— WHAT IS BEING ASKED —
Check every line of the listing below for the word "user" and give the number of lines where it appears, with nothing added.

------------------------

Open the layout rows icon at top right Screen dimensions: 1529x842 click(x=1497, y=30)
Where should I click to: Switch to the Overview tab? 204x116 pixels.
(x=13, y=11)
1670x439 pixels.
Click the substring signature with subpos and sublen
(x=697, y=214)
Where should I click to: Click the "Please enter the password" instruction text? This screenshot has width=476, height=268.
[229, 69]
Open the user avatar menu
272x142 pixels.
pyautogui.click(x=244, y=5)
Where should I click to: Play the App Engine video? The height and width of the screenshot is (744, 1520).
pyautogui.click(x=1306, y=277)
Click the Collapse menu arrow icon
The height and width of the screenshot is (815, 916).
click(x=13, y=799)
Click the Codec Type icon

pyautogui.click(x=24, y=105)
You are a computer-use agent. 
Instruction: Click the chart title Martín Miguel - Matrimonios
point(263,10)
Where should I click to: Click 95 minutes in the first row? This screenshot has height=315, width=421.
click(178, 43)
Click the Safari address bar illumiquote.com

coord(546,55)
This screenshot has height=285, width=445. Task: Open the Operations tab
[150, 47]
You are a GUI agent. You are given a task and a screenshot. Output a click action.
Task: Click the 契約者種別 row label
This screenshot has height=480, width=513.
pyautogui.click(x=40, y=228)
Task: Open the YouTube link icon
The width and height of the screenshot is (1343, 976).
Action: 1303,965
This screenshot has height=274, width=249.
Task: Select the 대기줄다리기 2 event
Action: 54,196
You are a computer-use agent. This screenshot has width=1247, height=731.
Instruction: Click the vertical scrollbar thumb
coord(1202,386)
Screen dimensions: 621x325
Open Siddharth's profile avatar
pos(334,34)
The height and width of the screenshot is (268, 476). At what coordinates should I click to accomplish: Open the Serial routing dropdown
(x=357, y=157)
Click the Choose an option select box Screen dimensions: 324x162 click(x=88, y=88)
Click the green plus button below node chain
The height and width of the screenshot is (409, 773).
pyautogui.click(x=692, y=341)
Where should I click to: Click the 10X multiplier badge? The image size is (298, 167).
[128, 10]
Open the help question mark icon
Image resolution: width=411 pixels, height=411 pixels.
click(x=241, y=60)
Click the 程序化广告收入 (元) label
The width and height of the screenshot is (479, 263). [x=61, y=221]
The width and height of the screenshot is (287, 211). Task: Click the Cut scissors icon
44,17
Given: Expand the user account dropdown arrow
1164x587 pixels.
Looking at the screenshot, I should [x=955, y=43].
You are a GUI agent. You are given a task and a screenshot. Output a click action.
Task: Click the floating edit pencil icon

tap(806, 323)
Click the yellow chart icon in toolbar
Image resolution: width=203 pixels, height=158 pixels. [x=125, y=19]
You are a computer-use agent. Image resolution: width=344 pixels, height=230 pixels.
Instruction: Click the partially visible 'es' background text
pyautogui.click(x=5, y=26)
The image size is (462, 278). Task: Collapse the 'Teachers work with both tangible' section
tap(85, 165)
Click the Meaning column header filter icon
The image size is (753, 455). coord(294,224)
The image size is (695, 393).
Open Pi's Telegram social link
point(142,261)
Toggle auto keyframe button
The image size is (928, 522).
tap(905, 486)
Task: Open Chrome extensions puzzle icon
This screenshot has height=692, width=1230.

------------------------

— RESPONSE TO THIS EXERCISE —
2